Multivariate analysis showed that women (RR 1.65), large effusion or tamponade (2.51), and NSAID failure (5.50) were predictive of complications. Corticosteroid use was associated with more complications in idiopathic or viral pericarditis (48 vs 14%, P < 0.001). Imazio and colleagues concluded that fever, sub acute course, large effusions, or tamponade and NSAID failure may help predict those more likely to have a specific cause of acute pericarditis or those more likely to suffer a complication.
This is a potentially clinically-useful study, since currently in the developed world acute pericarditis is usually admitted to the hospital. Deployment of this risk stratification scheme could result in sending home the 80% of patients who have a viral or idiopathic etiology who are expected to do well. The predictors include laboratory tests and echocardiography, which would have to be readily available in the acute care setting. Let's look at the multivariate predictors identified. Female sex is not very useful, as it means admitting roughly half the patients. Also, the risk ratio is < 2.0 for this variable, which is not a strong predictor. All of the other predictors have risk ratios > 2.0. Two of the predictors identified predict specific causes and a higher risk of complications, so they would be the most valuable clinically (large effusion or tamponade and NSAID failure). Others are associated with a specific cause only: fever and subacute course. Elevated troponin was associated with lack of a specific cause.

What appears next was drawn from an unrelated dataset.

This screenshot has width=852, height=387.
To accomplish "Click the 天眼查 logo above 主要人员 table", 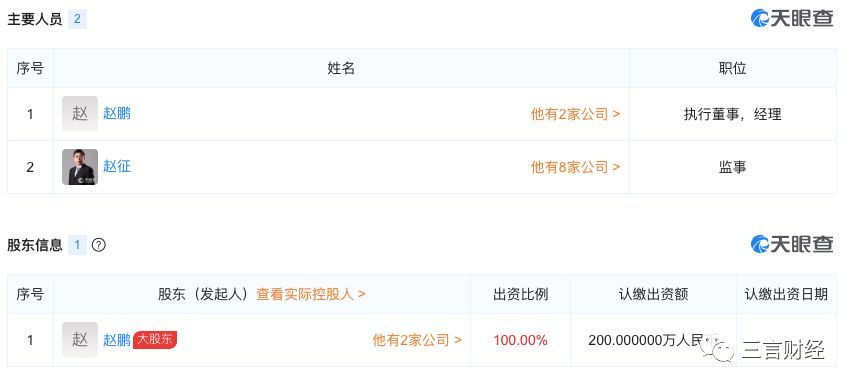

Translating this into practice if a patient with acute pericarditis has a large effusion or tamponade, they should be admitted because these features predict complications and a specific cause. NSAID failure should also be admitted for the same reason, but this is likely to be an unusual presentation. Febrile patients, or those with an indolent course, likely have a specific cause that could be evaluated as an outpatient in some settings. An elevated troponin and a lack of other high-risk features would reinforce the decision to send the patient home, as long as acute myocardial infarction is excluded. Remember, the most common cause of acute pericarditis in a middle-aged man is acute infarction. These patients were excluded from this study. If you are on the fence about what to do, female sex could be used to tip the balance toward admission.
This study confirms the impression that about 80% of non-infarction-related acute pericarditis is idiopathic or viral, so most patients should not need hospitalization. Based upon their data, the most common specific causes of acute pericarditis are autoimmune disease, neoplasm and tuberculosis with or without HIV. Other bacterial causes are rare (< 1%). This may be different in less developed countries. The study also suggests the notion that steroids should not be the initial therapy of idiopathic/viral pericarditis, as they increase the likelihood of recurrences. Finally, some clinical features, such as warfarin use, trauma and immunosuppressed state were too infrequent to make clear judgment about their risk prediction potential.